Tension rose when Allen Pan (also from MythBusters: The Search) asked Petkus, “Would you be upset if I pointed a gun at NoodleFeet’s head?” Petkus answered affirmatively, and Pan promptly picked up a Nerf gun and pointed it at the robot. Several members of the crowd gasped, and Pan immediately put the gun down to deescalate the situation.

After everyone calmed down, Pan said, “For AI, part of having it be more accepted and treated more fairly is kind of hijacking the empathetic part of people. We anthropomorphize things like our cars. Often times when a bomb robot is blown up in war, the military requests to have it repaired. They project, and they give it a name.”

He expanded on his point by bringing up a real-life example. “They want Scooby [a robot that saved the day on 19 different occasions in Iraq]. They don’t want a new one even though functionally it’s a robot with spare parts,” said Pan.

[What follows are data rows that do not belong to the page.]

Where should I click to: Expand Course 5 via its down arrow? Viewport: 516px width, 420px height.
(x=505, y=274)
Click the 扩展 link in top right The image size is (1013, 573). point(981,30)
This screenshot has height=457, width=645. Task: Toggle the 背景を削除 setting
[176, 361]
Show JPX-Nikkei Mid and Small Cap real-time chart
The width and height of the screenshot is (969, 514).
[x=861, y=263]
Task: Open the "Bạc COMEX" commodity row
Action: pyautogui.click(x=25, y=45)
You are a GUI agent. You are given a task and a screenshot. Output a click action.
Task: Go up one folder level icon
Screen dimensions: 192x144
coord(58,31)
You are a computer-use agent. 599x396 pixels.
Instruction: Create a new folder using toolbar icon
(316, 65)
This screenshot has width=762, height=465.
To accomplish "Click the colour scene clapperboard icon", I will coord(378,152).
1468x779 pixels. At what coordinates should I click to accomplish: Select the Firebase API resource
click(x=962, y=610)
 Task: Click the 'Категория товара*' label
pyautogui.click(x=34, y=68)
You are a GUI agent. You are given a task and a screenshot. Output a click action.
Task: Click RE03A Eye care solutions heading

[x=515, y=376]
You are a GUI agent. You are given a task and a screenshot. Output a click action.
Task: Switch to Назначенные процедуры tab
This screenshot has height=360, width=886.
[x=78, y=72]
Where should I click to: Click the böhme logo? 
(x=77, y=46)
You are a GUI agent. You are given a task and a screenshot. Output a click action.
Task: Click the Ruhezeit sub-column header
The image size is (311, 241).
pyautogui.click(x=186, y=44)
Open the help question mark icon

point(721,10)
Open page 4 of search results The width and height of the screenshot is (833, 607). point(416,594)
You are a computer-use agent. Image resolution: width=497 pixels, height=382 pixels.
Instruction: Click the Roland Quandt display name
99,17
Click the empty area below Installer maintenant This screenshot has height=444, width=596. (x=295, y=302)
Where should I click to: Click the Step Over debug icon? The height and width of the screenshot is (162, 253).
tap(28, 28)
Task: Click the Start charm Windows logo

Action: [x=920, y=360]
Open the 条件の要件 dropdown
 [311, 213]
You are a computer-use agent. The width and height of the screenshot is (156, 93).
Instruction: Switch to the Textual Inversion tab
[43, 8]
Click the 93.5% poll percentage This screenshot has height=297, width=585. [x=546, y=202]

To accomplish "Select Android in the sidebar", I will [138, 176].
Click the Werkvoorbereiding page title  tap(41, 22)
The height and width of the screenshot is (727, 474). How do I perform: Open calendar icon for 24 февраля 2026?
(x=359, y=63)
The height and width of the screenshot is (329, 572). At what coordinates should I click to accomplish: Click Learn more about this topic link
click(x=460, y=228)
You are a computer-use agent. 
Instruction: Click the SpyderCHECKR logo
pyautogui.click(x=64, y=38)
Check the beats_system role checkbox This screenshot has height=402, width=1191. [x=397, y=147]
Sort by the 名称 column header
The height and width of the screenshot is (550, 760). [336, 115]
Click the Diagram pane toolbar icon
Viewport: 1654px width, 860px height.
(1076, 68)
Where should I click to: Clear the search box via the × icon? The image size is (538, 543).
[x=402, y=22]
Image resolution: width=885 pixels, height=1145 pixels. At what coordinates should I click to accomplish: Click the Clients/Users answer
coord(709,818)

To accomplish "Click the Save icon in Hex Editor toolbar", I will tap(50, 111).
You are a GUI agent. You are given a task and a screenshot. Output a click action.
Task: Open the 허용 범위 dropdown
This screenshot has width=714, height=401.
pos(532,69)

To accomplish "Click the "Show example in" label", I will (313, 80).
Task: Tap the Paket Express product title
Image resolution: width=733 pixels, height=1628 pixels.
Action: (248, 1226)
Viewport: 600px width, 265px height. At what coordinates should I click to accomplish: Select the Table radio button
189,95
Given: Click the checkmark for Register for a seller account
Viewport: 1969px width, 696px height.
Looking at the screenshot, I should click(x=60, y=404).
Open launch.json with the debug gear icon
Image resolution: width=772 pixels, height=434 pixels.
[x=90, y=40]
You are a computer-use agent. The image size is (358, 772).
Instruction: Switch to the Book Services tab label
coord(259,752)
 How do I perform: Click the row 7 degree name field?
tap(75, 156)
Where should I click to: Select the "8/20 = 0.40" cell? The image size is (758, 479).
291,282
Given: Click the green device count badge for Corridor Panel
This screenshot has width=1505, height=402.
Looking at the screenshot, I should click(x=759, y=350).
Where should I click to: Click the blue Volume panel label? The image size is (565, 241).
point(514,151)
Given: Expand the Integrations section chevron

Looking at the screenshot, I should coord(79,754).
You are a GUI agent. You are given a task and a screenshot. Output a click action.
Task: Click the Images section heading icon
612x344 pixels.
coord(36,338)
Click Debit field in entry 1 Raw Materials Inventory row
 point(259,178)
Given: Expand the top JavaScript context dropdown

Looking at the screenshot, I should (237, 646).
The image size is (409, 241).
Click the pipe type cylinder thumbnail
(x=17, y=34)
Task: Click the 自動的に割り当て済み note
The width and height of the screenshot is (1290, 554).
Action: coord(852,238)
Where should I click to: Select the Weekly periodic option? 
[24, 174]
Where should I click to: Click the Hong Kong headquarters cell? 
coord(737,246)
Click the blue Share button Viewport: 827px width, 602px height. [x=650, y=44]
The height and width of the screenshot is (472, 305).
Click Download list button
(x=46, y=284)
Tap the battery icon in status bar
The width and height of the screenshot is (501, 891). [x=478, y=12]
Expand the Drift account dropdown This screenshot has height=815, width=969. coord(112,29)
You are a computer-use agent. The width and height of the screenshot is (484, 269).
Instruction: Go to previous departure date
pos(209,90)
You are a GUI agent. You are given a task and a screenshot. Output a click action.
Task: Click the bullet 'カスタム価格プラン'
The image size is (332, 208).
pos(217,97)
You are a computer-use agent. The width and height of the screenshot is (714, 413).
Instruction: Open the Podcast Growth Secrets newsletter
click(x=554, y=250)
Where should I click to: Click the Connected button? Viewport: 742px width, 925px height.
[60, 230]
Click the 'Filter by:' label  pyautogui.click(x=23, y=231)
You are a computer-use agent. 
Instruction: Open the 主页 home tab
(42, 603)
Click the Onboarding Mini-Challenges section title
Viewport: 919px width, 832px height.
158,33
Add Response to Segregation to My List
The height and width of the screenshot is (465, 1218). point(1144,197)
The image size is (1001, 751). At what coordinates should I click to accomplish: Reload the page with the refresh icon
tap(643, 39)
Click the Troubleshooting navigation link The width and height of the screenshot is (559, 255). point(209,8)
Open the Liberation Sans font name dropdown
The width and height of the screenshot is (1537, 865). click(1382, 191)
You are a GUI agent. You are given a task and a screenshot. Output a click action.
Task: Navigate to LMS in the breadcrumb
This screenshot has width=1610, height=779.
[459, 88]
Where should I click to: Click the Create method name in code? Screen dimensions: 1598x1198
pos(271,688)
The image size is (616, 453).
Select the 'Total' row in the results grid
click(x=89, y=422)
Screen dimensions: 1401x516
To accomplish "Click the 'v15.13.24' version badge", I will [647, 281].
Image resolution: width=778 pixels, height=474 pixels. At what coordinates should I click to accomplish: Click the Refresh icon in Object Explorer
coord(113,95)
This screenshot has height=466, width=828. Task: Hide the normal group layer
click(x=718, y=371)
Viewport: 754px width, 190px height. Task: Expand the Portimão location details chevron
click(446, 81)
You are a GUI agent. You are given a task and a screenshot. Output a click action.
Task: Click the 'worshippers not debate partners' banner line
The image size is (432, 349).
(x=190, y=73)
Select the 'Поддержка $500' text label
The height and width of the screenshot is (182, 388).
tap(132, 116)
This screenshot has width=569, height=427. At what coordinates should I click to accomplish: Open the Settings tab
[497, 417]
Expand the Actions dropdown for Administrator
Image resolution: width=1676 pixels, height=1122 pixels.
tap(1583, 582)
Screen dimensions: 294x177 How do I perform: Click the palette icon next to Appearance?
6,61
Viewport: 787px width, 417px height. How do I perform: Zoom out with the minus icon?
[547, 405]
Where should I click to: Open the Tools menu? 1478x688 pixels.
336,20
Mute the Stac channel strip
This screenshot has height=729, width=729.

When it comes to robots, there’s a spectrum of how they’re treated by humans. Empathy and anthropomorphism sits on one end of the spectrum, and complete dehumanization sits on the opposite end. Westworld has done a great job showing what dehumanization looks like. Dr. Travis Langley (author of the upcoming Westworld Psychology: Violent Delights) said:

When we have the ‘us vs. them’ mentality, there’s a dehumanization of the other person and that’s what we see in Westworld.

Throughout history, dehumanization and the marginalization of others has sparked countless revolutions. Westworld is far from being the first show or film to leverage this concept for their narrative, though. “All good sci-fi is a reflection on contemporary issues,” said Pan. “It’s a good way to talk about marginalized communities. They — robots in this case or aliens in others — present as something that you would at first assume is less human, which [can also be] a great metaphor for [treatment of] minorities.”

To expand on this concept of dehumanization, the panel explored the lasting impact of violence against robots as depicted in the show. In other words, if a human committed violent acts in Westworld, would they be more inclined to carry out violent acts after they left the park and returned to the real world?

There’s (luckily) no apples-to-apples real-world comparison for Westworld‘s violence. However, psychologist Dr. Martin Lloyd believes that playing violent video games is a somewhat similar use case, and he’s conducted extensive research on the subject. “Certain video games do absolutely make people more violent,” Lloyd asserted to the room. “Some of the things that drive that violence are some of the things you see in Westworld. These games are more immersive like Westworld. They are more graphic like Westworld. We don’t know if it [gamers becoming more aggressive] lasts for years, but it at least lasts for a few hours.”

Lloyd concluded by circling back to empathy. He said, “Although we don’t really know if the aggression itself lasts a long time, we do know that the desensitization to violence can lead to a lack of empathy.”

(To be fair, some recent studies have also shown that playing video games has no long-term effect on aggression and empathy.)

In any case, our current relationship with technology raises a lot of red flags, and Westworld has helped its fans become more aware of this problem. It’s not the show’s job to solve the problem for us, but it’s clear that we have a lot to think about as AI and robots become more complex.